### What you are asked to do
From the entries below, output the line with "The image size is (1340, 653)." and each following line up to and including the line with "Given: Click the Jira logo", exactly as written.

Dataset entries:
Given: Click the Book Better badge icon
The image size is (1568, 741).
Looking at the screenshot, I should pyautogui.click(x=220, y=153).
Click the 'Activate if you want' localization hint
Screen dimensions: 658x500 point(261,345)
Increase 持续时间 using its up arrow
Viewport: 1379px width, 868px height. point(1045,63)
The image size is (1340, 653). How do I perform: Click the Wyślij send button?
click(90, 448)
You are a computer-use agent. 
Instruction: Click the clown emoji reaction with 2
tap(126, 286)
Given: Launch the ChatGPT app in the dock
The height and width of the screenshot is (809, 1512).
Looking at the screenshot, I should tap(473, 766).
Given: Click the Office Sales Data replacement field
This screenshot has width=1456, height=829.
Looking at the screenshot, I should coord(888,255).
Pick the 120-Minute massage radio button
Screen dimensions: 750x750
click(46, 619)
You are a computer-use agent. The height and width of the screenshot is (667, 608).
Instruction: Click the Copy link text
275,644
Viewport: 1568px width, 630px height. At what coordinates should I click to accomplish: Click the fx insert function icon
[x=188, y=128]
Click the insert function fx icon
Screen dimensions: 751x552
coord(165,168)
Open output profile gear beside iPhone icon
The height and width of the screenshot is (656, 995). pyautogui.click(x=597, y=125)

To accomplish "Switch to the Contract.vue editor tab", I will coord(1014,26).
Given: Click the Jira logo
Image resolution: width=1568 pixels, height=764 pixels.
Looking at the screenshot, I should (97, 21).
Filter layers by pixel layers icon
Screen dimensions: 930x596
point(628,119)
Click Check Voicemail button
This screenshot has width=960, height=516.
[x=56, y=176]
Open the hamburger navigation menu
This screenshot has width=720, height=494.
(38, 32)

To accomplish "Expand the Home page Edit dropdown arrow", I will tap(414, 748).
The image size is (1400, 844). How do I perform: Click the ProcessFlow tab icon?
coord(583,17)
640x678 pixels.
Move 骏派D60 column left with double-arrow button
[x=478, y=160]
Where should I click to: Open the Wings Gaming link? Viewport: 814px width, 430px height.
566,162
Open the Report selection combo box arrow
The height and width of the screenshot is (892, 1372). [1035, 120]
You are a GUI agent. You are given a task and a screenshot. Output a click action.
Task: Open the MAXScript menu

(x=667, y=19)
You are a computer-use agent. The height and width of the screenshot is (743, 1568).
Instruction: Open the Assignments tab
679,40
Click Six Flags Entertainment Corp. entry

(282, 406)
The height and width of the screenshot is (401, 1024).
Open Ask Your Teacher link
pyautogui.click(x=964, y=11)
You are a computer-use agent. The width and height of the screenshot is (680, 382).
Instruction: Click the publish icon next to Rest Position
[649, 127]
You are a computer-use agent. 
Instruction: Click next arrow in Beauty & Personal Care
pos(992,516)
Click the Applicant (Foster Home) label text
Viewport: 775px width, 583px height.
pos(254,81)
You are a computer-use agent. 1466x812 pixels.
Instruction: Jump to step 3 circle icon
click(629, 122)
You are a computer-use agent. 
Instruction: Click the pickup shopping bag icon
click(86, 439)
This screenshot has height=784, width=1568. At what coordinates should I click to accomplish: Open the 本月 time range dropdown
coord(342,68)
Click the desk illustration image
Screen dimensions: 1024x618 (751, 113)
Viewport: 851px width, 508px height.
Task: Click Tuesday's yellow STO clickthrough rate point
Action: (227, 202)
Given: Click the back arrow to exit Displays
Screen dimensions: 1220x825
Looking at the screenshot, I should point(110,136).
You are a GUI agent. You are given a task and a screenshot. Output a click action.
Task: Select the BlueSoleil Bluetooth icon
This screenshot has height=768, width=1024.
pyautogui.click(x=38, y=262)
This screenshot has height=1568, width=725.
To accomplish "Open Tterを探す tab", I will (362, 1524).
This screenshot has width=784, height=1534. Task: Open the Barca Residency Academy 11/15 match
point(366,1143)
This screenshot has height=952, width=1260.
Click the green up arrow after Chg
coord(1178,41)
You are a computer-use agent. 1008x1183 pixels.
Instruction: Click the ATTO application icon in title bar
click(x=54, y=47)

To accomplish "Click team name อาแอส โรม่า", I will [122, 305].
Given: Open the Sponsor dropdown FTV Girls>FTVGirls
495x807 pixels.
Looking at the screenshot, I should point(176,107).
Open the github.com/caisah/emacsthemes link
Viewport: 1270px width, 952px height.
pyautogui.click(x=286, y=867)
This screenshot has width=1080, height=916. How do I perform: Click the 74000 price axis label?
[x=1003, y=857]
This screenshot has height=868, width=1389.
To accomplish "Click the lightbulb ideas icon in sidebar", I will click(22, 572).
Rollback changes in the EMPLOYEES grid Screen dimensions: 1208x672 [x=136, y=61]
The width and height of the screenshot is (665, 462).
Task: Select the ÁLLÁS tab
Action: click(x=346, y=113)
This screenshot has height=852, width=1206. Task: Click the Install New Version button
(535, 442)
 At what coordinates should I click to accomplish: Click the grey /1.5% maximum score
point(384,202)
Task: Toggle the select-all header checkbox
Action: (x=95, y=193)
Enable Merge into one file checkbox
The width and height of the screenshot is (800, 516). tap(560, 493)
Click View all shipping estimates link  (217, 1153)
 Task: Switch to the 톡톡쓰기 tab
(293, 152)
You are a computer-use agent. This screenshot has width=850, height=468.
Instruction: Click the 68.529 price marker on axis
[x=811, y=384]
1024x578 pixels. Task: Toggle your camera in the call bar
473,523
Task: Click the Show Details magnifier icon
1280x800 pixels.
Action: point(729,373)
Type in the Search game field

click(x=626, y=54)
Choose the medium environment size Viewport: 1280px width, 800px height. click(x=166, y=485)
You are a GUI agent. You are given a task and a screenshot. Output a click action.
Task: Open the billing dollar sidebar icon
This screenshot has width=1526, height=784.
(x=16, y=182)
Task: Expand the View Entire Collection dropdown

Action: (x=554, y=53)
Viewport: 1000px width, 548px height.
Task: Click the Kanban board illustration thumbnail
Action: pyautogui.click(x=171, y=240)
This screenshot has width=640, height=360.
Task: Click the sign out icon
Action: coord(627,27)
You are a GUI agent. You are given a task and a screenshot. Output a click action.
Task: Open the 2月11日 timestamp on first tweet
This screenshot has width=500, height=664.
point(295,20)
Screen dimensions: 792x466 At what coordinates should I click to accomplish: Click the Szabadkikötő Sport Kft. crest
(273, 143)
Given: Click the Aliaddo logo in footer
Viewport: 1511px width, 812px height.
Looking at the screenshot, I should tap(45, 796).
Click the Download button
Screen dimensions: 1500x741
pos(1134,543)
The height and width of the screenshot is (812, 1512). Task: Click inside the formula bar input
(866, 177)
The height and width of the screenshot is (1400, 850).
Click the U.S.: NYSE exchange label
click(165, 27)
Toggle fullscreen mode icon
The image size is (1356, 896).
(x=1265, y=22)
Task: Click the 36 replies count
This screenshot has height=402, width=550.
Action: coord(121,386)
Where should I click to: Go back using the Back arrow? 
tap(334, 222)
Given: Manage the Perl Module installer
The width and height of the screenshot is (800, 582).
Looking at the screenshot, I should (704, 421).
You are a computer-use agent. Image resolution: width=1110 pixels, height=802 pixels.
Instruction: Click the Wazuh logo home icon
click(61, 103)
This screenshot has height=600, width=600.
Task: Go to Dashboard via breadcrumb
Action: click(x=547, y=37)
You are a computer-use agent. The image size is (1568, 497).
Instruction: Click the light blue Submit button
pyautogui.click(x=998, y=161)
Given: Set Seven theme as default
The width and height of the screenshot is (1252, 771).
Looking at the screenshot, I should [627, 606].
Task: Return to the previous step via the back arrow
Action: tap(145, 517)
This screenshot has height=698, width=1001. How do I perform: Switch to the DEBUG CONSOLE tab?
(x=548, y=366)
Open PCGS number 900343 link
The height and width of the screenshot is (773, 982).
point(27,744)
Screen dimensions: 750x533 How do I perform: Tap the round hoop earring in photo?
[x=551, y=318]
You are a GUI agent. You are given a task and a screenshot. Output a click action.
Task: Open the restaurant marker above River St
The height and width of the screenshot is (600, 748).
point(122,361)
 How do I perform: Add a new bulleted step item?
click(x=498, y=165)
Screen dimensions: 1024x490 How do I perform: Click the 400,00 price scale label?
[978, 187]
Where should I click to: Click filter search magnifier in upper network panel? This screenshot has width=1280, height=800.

### Reply to the exercise
The image size is (1340, 653). How do I perform: Click the Wyślij send button?
click(90, 448)
You are a computer-use agent. 
Instruction: Click the clown emoji reaction with 2
tap(126, 286)
Given: Launch the ChatGPT app in the dock
The height and width of the screenshot is (809, 1512).
Looking at the screenshot, I should tap(473, 766).
Given: Click the Office Sales Data replacement field
This screenshot has width=1456, height=829.
Looking at the screenshot, I should coord(888,255).
Pick the 120-Minute massage radio button
Screen dimensions: 750x750
click(46, 619)
You are a computer-use agent. The height and width of the screenshot is (667, 608).
Instruction: Click the Copy link text
275,644
Viewport: 1568px width, 630px height. At what coordinates should I click to accomplish: Click the fx insert function icon
[x=188, y=128]
Click the insert function fx icon
Screen dimensions: 751x552
coord(165,168)
Open output profile gear beside iPhone icon
The height and width of the screenshot is (656, 995). pyautogui.click(x=597, y=125)

To accomplish "Switch to the Contract.vue editor tab", I will coord(1014,26).
Given: Click the Jira logo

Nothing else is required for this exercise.